What you have to do:
Please repeat exactly the lines from the one containing "Click ГТТГ event on May 26" through the last line of the records below, both included, and leave out any pictures.

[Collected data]
* * * * * * * * *

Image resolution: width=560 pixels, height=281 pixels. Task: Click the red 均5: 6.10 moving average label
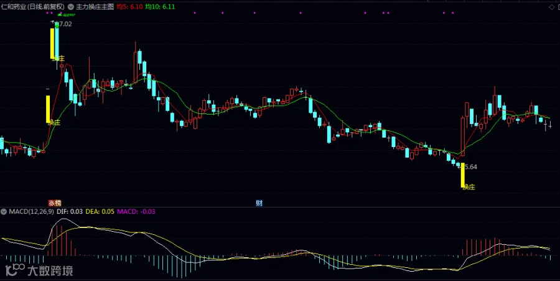(x=130, y=6)
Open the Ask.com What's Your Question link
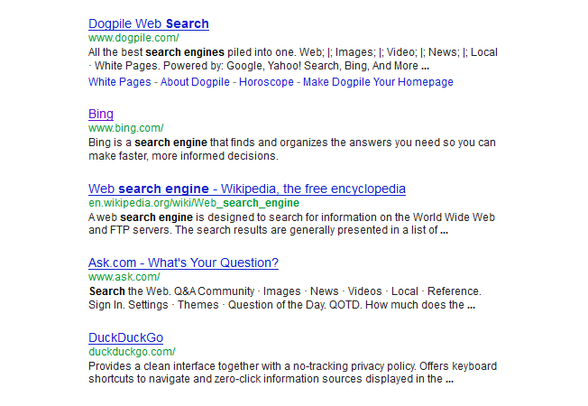This screenshot has height=406, width=588. coord(183,263)
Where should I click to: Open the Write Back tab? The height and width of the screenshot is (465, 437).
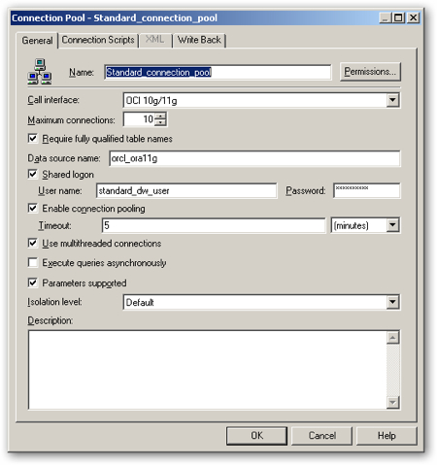199,40
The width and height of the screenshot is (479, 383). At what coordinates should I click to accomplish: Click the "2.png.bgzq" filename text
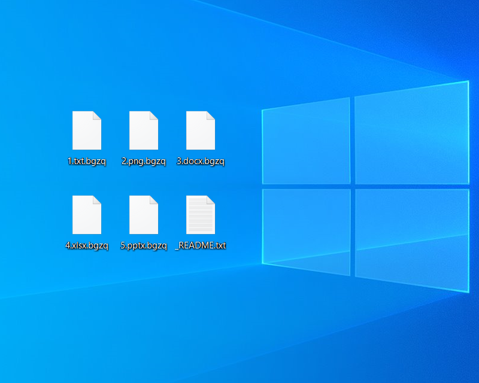[x=143, y=161]
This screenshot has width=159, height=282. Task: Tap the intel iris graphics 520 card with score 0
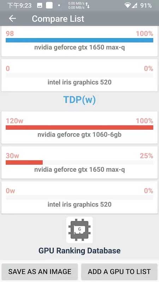coord(80,75)
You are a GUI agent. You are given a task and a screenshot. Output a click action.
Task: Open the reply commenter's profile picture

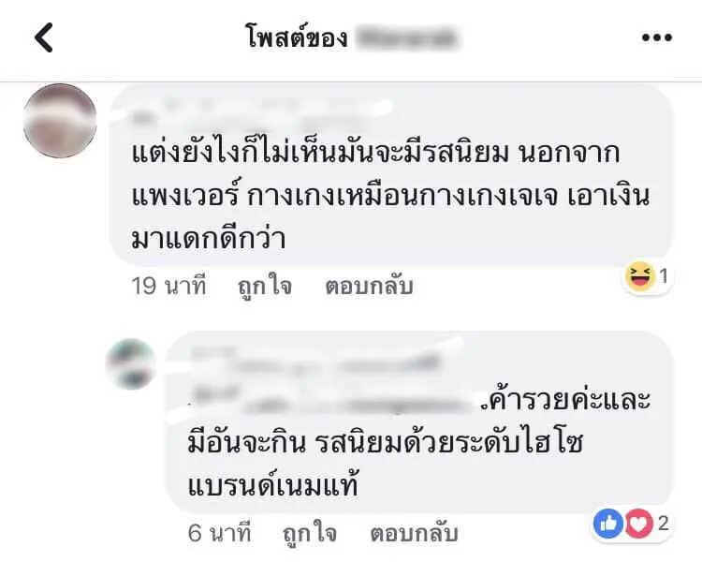[131, 364]
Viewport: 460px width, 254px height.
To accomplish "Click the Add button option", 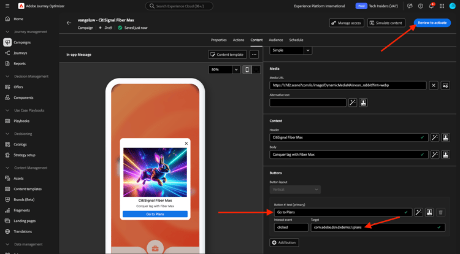I will pos(285,242).
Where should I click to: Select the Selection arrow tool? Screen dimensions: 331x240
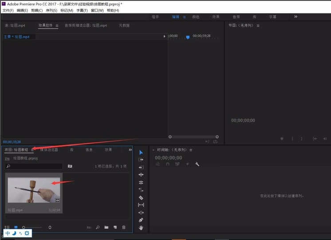pyautogui.click(x=141, y=152)
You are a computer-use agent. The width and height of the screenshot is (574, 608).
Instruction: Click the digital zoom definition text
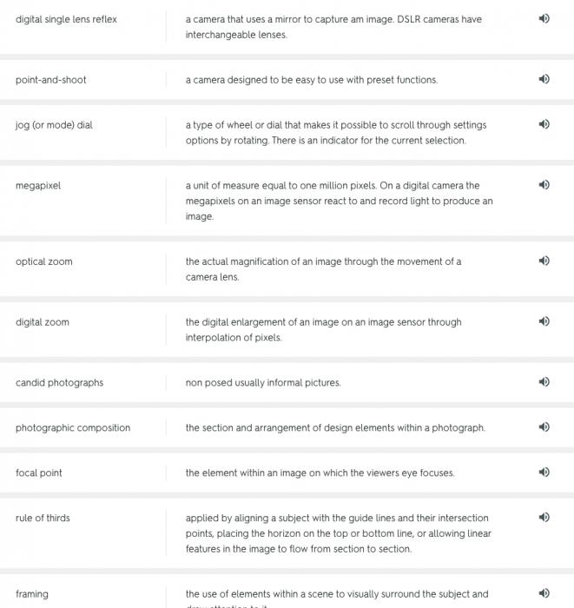[323, 330]
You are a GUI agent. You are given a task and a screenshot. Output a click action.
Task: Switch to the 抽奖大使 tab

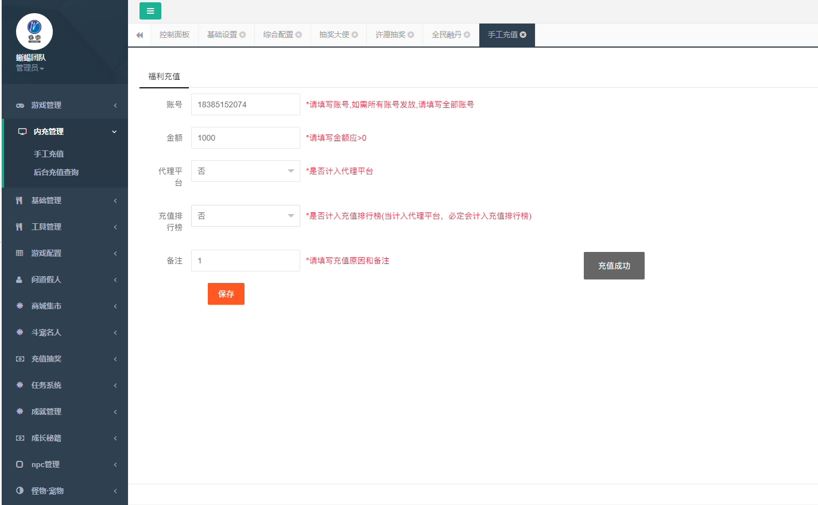tap(334, 35)
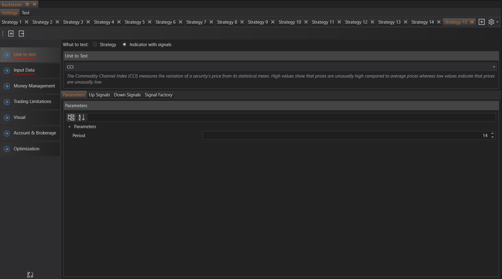This screenshot has height=279, width=502.
Task: Switch to the Test tab
Action: [25, 13]
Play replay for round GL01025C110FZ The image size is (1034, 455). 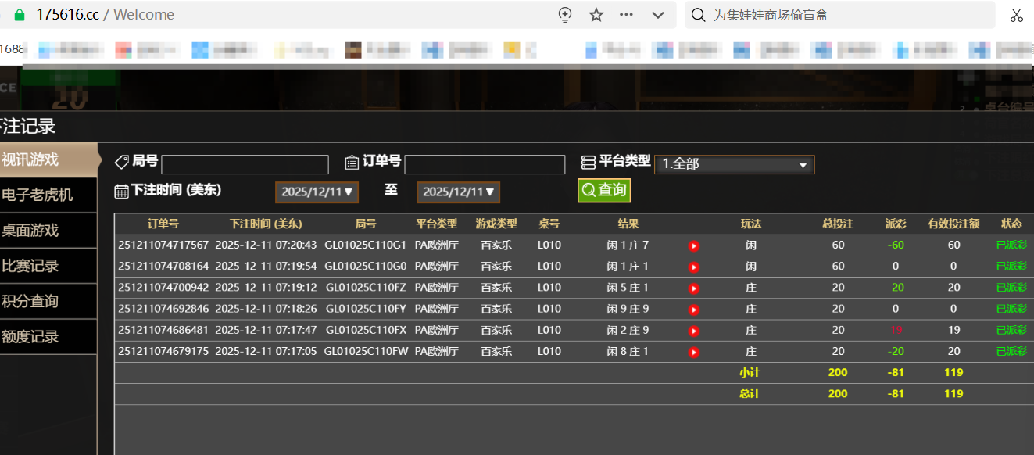(x=693, y=288)
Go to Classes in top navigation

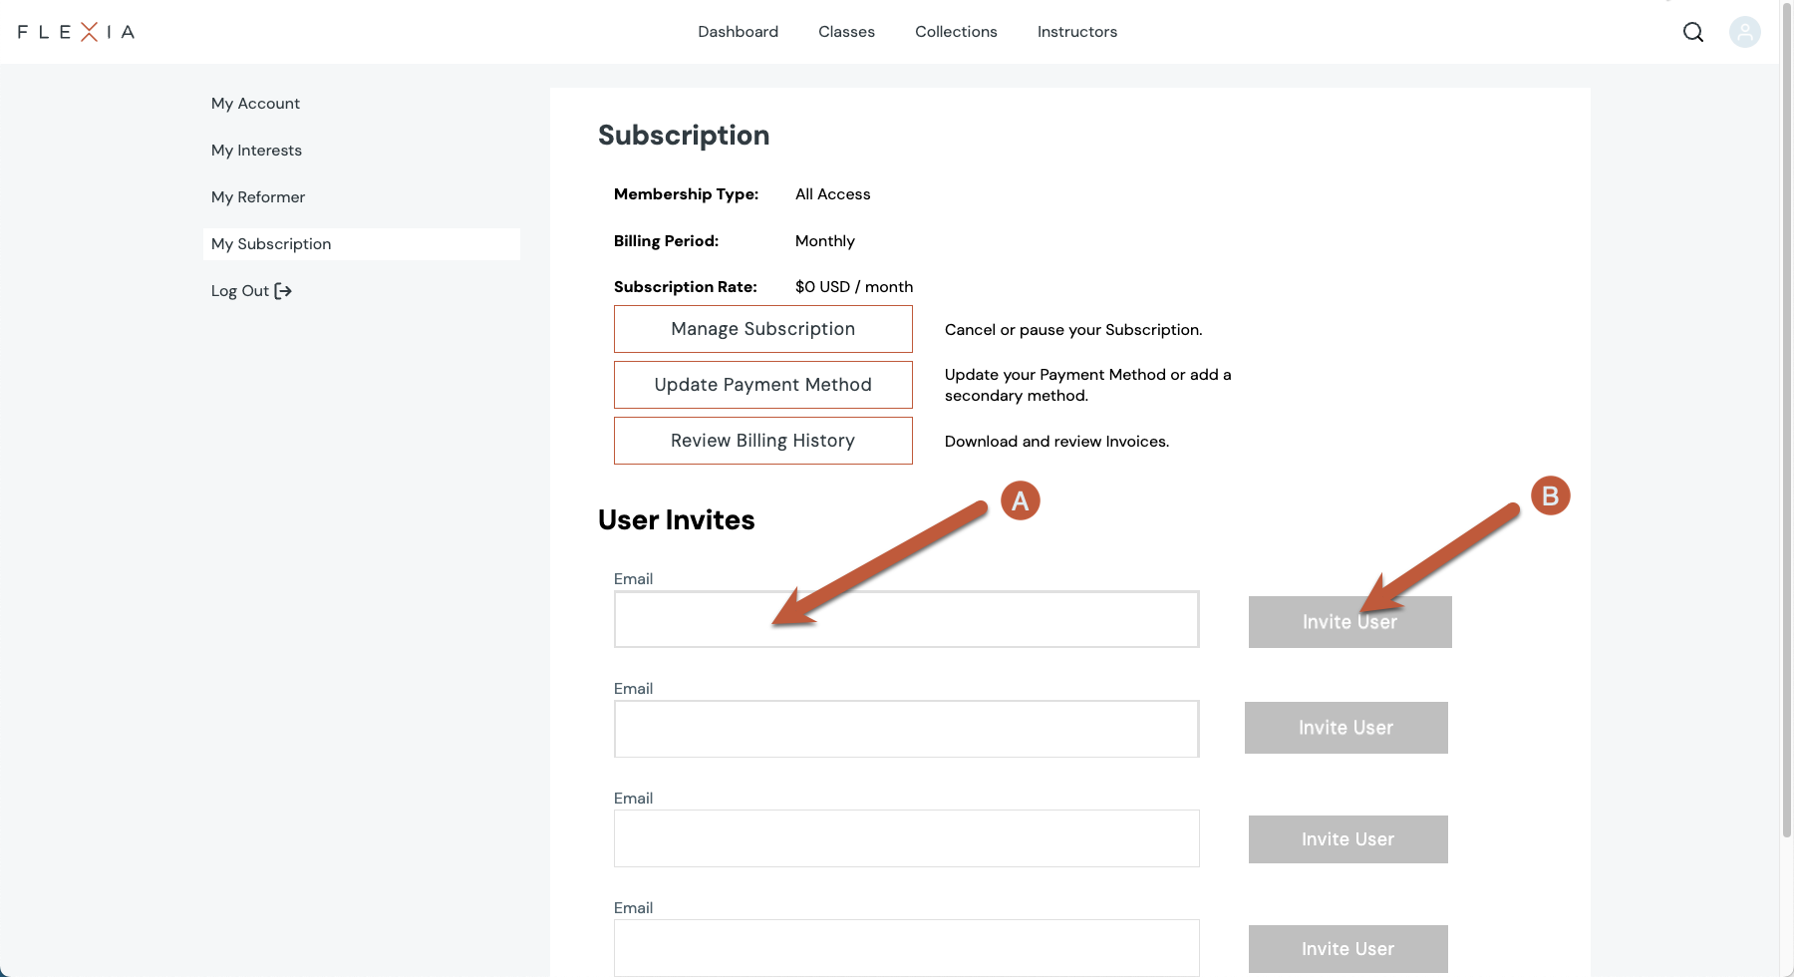846,32
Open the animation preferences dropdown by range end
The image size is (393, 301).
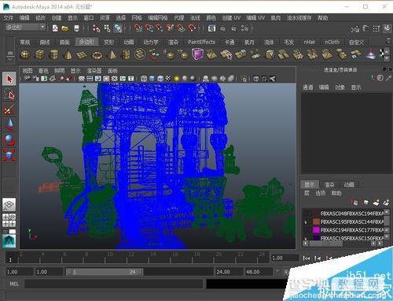[277, 271]
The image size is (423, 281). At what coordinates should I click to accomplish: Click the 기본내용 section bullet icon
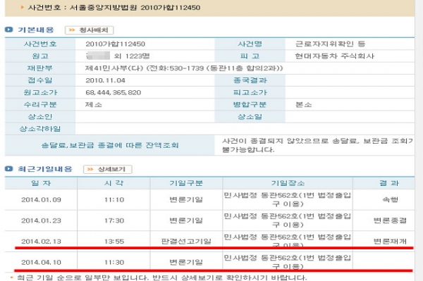[9, 30]
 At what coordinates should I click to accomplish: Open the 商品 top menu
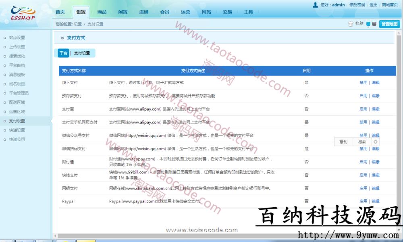point(102,12)
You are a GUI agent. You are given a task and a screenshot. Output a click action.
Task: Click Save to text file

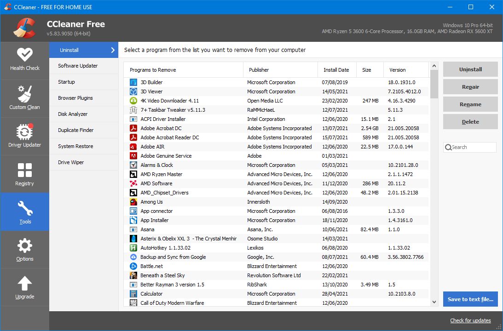470,299
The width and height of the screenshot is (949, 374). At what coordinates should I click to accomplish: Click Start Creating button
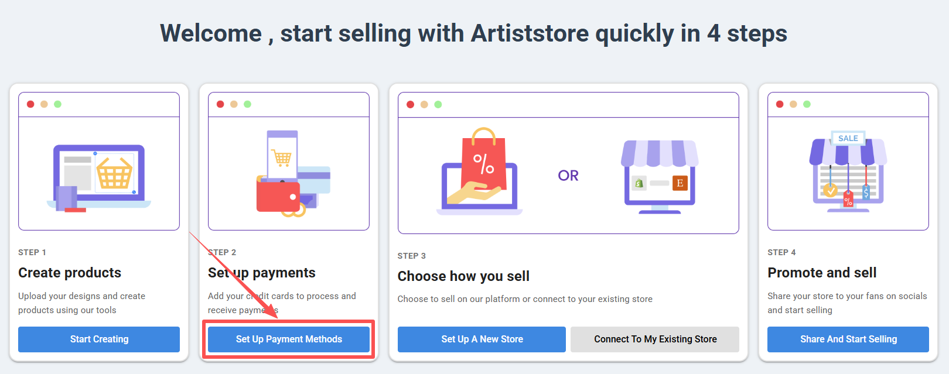click(99, 339)
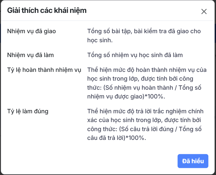Click the standalone line học sinh.

(100, 40)
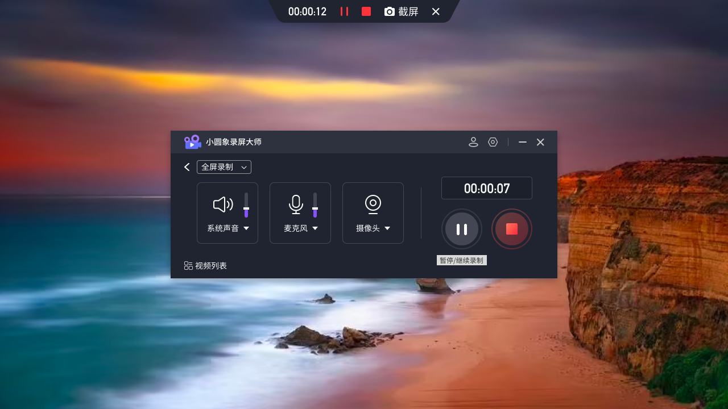
Task: Open the 系统声音 device dropdown arrow
Action: tap(246, 228)
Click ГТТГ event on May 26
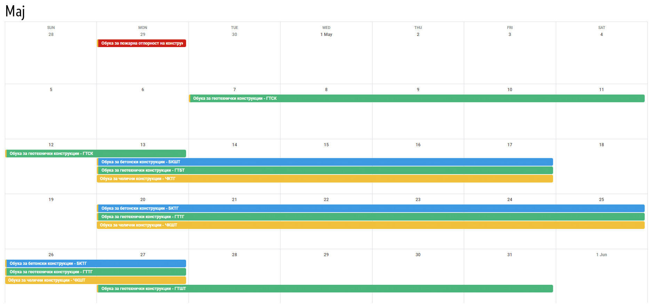 96,272
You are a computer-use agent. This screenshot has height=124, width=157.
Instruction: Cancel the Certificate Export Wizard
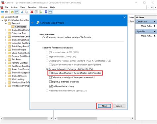(x=119, y=106)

* * * * * * * * *

Answer to the problem:
Click ГТТГ event on May 26
 96,272
You are a computer-use agent. This screenshot has height=124, width=157.
Instruction: Cancel the Certificate Export Wizard
(x=119, y=106)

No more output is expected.